“Your birthday’s right around the corner,” the clerk said sprightly as she handed back the ID that store policy required her to check.
“My birthday’s in April,” I replied.
“That will be here before you know it,” she said. And it’s true, I used to start anticipating my birthday this early, savoring the two-month countdown like a child.
That was before two difficult dates found a permanent home on my calendar. February 17 will be the third anniversary of my father’s death; March 14 the second anniversary of my mother’s. Two hard anniversaries to get through before my birthday rolls around. I don’t know that I’ll ever launch a February with the same offhanded glee again.

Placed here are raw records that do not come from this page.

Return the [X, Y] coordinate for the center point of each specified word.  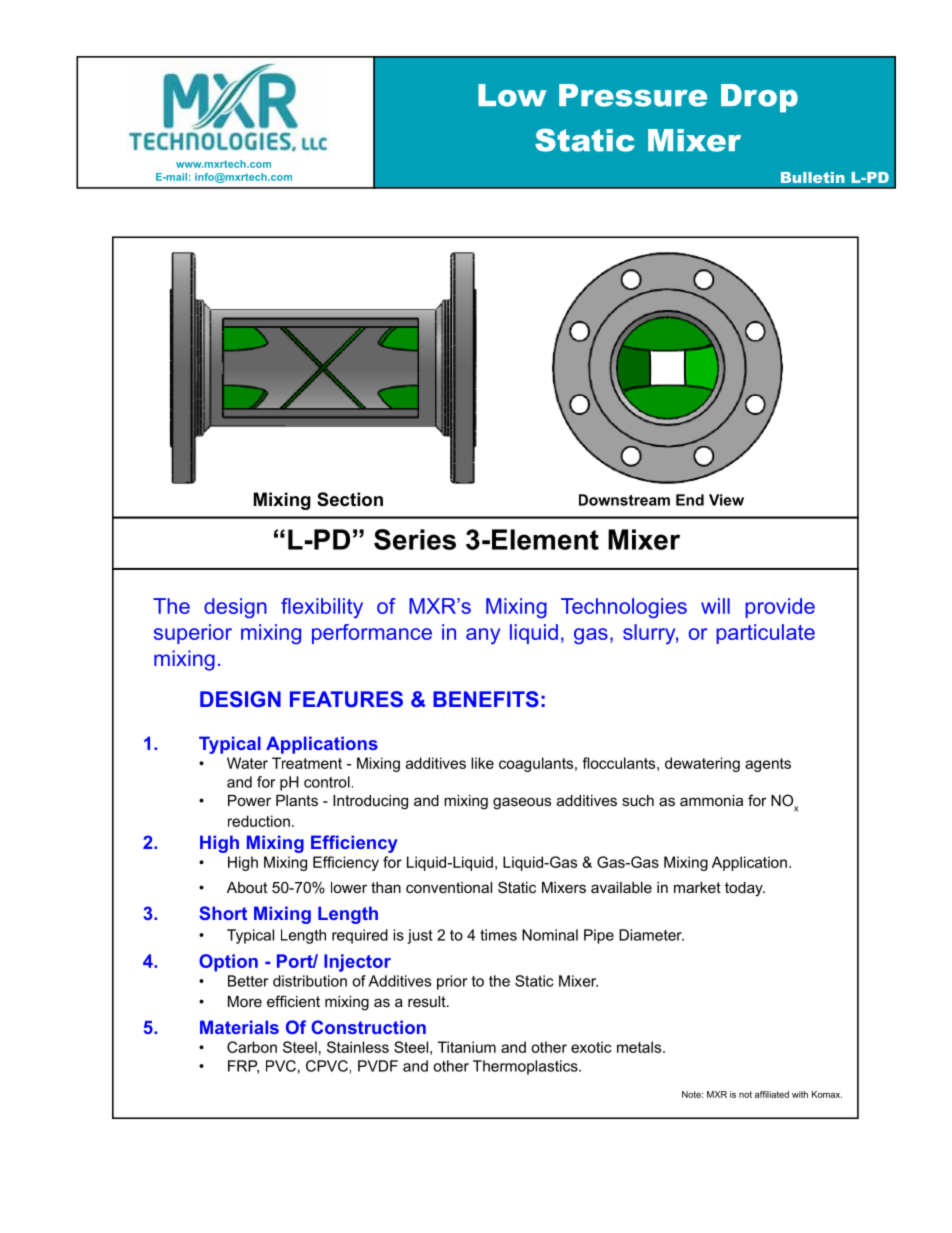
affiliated [772, 1094]
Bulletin [813, 177]
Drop [759, 98]
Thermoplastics [526, 1067]
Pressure [633, 95]
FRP [243, 1067]
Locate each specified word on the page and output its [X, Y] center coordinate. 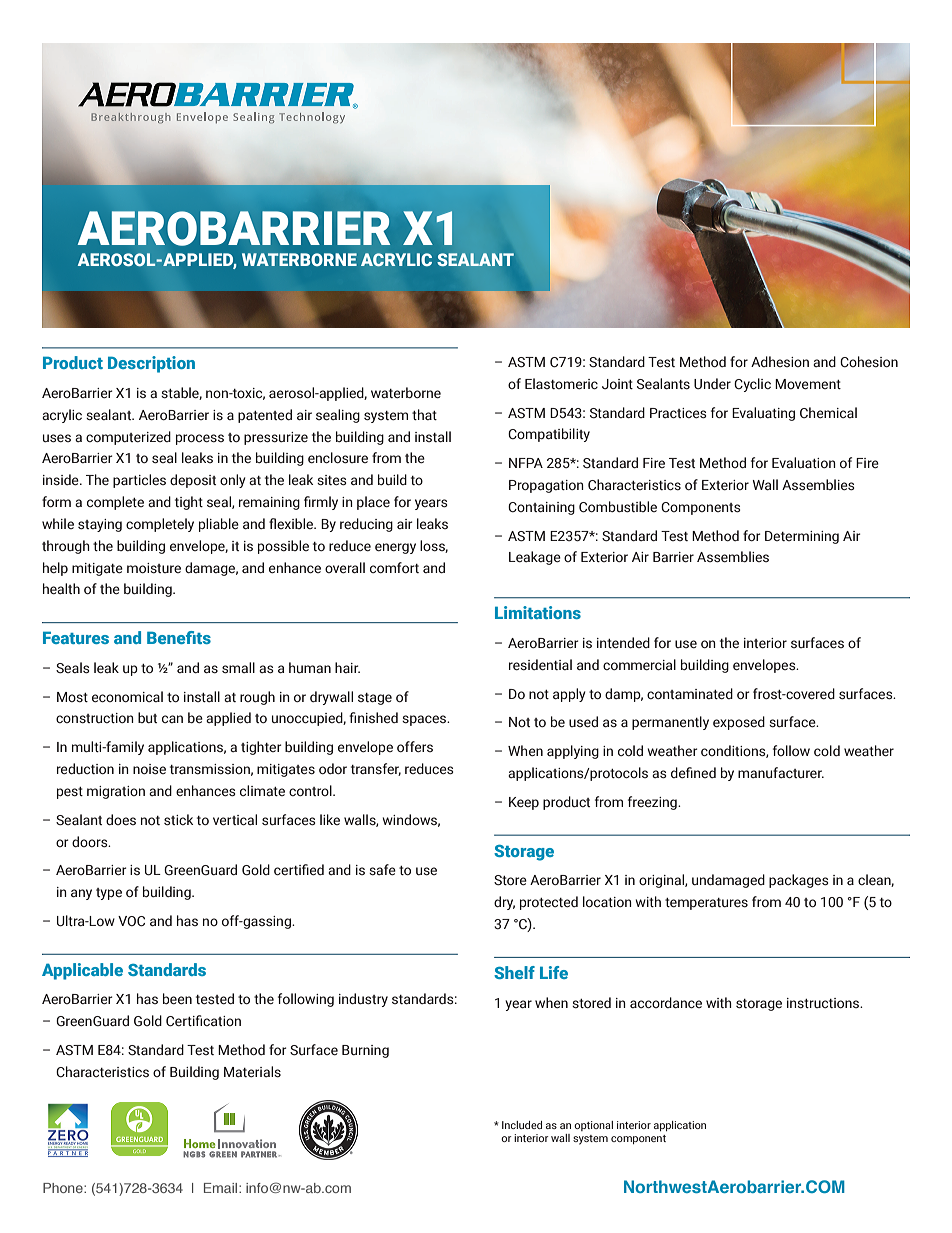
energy [395, 548]
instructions [824, 1003]
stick [178, 820]
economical [127, 696]
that [424, 414]
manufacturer [781, 772]
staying [100, 525]
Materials [252, 1072]
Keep [524, 803]
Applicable [82, 971]
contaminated [690, 693]
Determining [802, 537]
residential [540, 665]
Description [151, 364]
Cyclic [752, 385]
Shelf [514, 972]
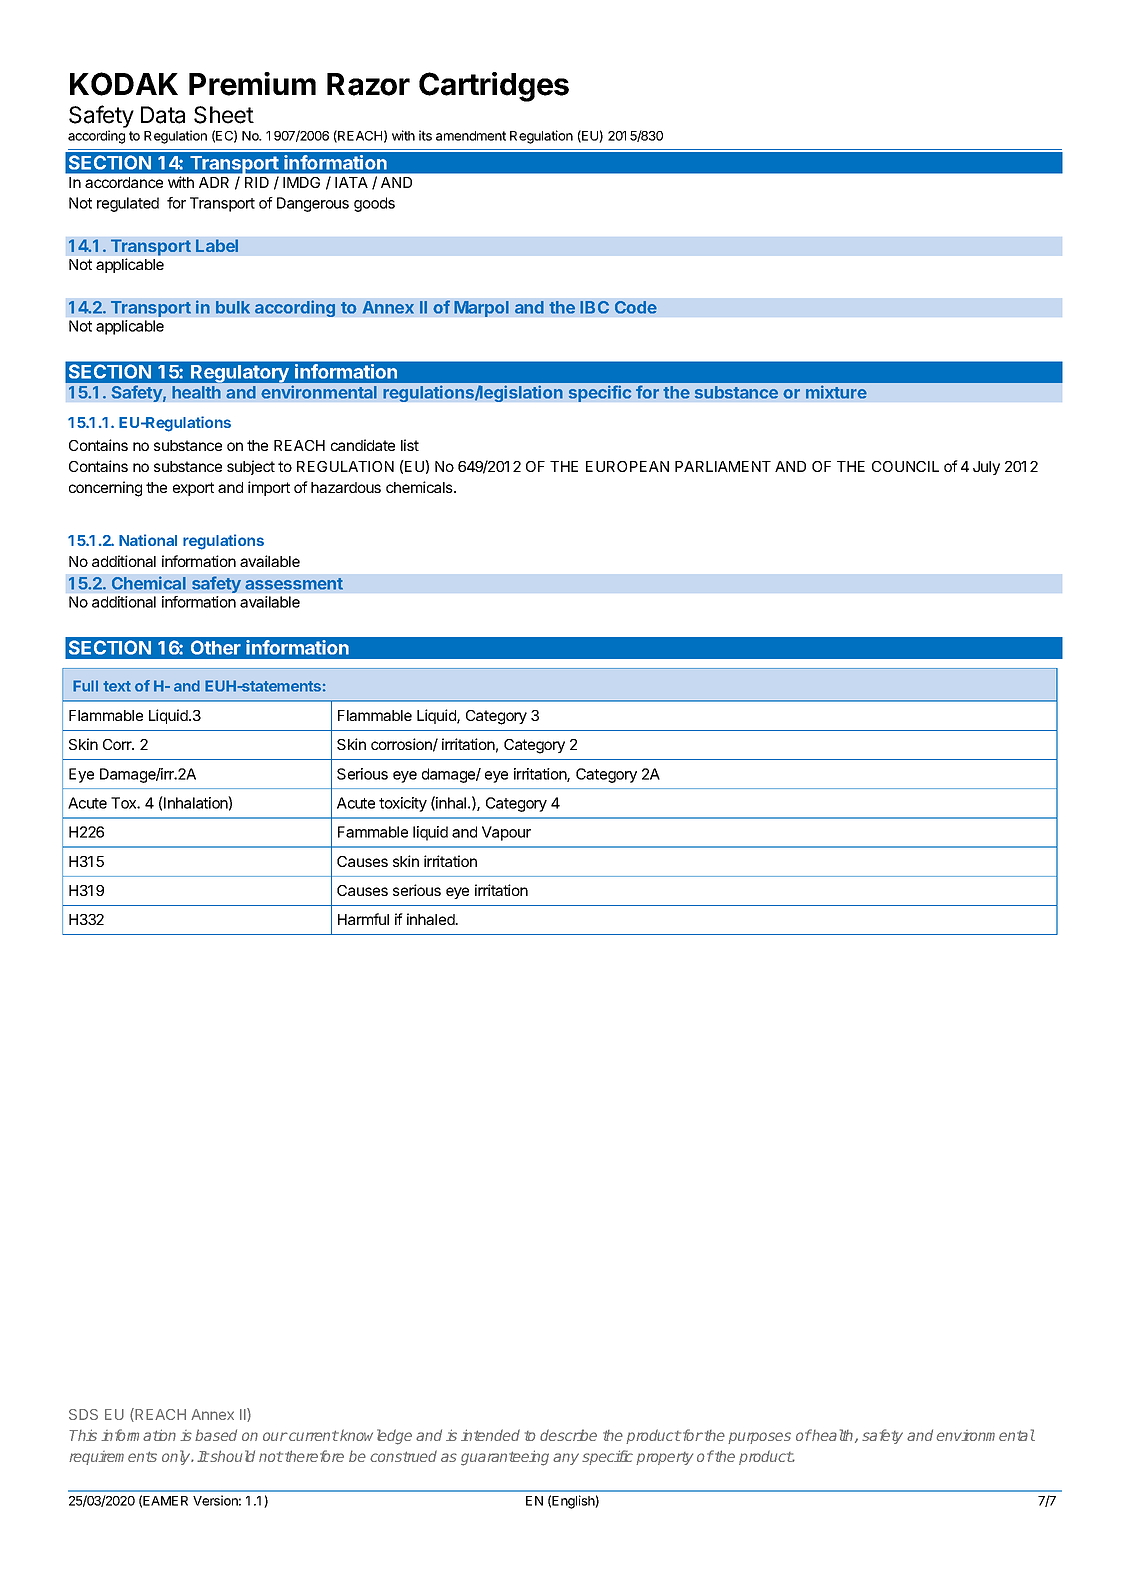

“It changes everything,” a wise woman said to me when I told her about my mother’s death. Of all the comments people made at the time, this has been the most true. Death of a parent changes everything. The people I’ve known since before I was born, who created me out of their flesh and blood and DNA, have moved on. They don’t exist anymore (not on this plane, at any rate).
That’s a profoundly disorienting reality. Their final faces linger in my mind: Dad with his death-bed sweetness, Mom with her labored trek into wherever it is she went. Will I see them again? I have no idea.
I settle into the coming commemoration of their deaths. They will be days of sweetness as well as sorrow. I’ll drink a toast to Dad in the colored beer glasses I remember from childhood. My sisters and I will call or email on the day Mom died. If I’m lucky, I’ll experience a kind of visitation from one or both of my parents, a remembering so immediate it will sear me with its pain.
Then I’ll move forward into springtime, counting the next few weeks until my birthday.